ORDEM DE SERVIÇO
Você pode reproduzir na íntegra o texto sobre Marília Mendonça, sem mudar nenhuma palavra ou sinal de pontuação?

TEXTO DO EXERCÍCIO
○ ○ ○ ○ ○

Desde a primeira vez que vi Marília Mendonça, em um programa de televisão, percebi a sua abissal diferença em relação ao universo da chamada música sertaneja.
Não, não vou pagar de fã da artista, assumir posição de devoto, íntimo da obra dela, no convencional oportunismo pós morte.
Longe disso. Nunca fui a um show dela, não a buscava no streaming, ou coisa do tipo…
Mas conhecia suas músicas. Mais até do que procurava, de fato, eu e todo o Brasil, praticamente sem exceção, estávamos nesta bolha sonora, mesmo que por osmose.
O que me impressionou, desde sempre, em Marília Mendonça é a sua total originalidade em relação aos pares do estilo que tomou conta do país há alguns anos. Cansava de compartilhar isso com amigos em conversas banais sobre música, as que gostávamos, ou mesmo as que queríamos ignorar…
Marília era um oásis no deserto de talento e aridez de originalidade de um gênero cada vez mais pasteurizado, com fórmulas prontas.
E não estou falando da enorme simpatia, carisma dela, tampouco sobre o alardeado pioneirismo de Marília como mulher no sertanejo.

○ ○ ○ ○ ○

MATERIAL FORNECIDO
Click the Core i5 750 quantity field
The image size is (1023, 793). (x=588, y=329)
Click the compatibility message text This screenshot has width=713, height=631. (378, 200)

○ ○ ○ ○ ○

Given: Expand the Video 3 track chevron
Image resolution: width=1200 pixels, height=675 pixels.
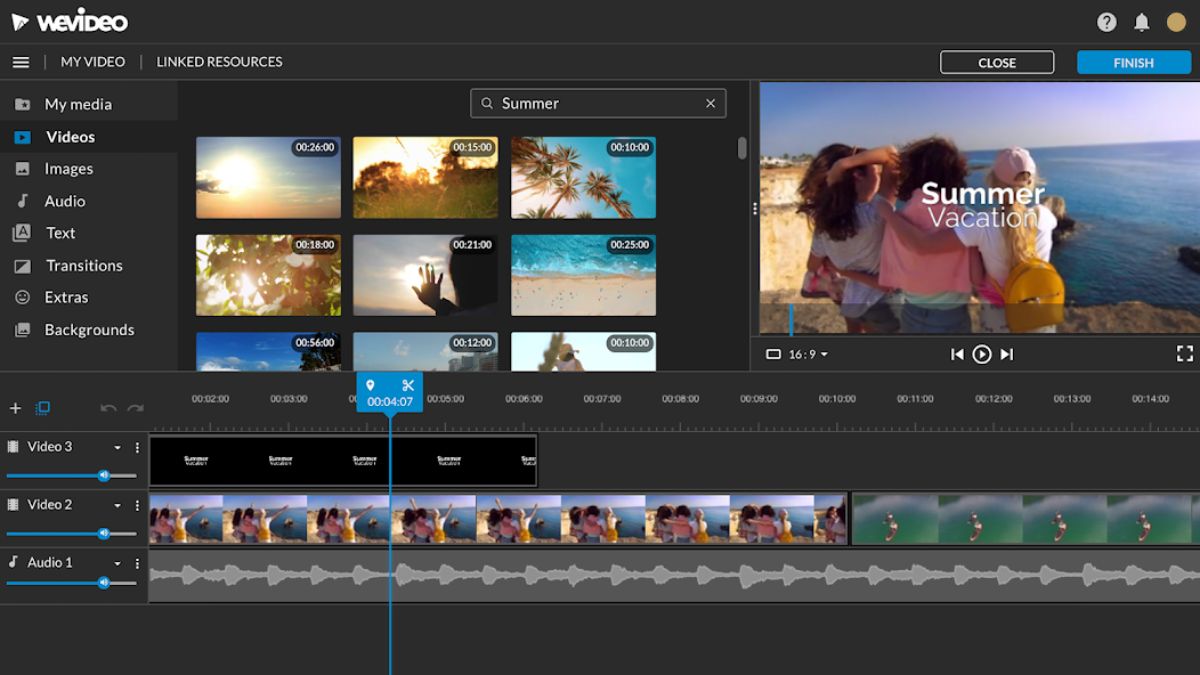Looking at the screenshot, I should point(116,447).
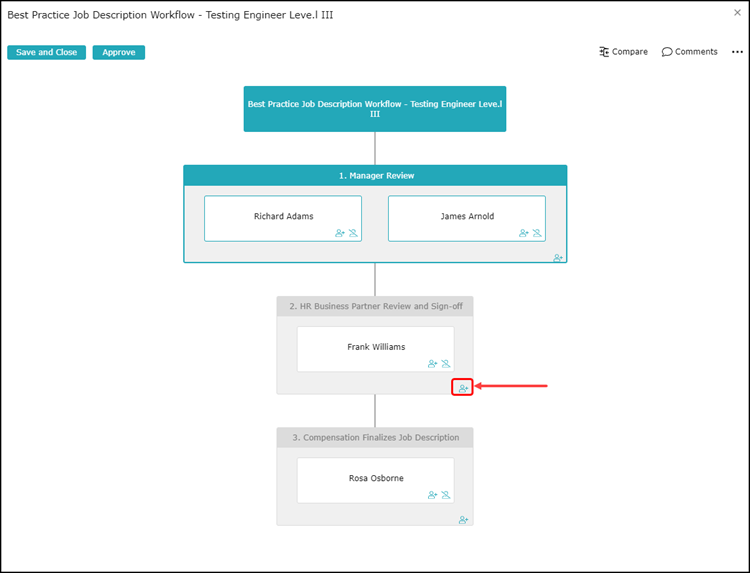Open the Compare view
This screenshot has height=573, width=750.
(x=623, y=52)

○ ○ ○ ○ ○

RESPOSTA À TAREFA
Desde a primeira vez que vi Marília Mendonça, em um programa de televisão, percebi a sua abissal diferença em relação ao universo da chamada música sertaneja.
Não, não vou pagar de fã da artista, assumir posição de devoto, íntimo da obra dela, no convencional oportunismo pós morte.
Longe disso. Nunca fui a um show dela, não a buscava no streaming, ou coisa do tipo…
Mas conhecia suas músicas. Mais até do que procurava, de fato, eu e todo o Brasil, praticamente sem exceção, estávamos nesta bolha sonora, mesmo que por osmose.
O que me impressionou, desde sempre, em Marília Mendonça é a sua total originalidade em relação aos pares do estilo que tomou conta do país há alguns anos. Cansava de compartilhar isso com amigos em conversas banais sobre música, as que gostávamos, ou mesmo as que queríamos ignorar…
Marília era um oásis no deserto de talento e aridez de originalidade de um gênero cada vez mais pasteurizado, com fórmulas prontas.
E não estou falando da enorme simpatia, carisma dela, tampouco sobre o alardeado pioneirismo de Marília como mulher no sertanejo.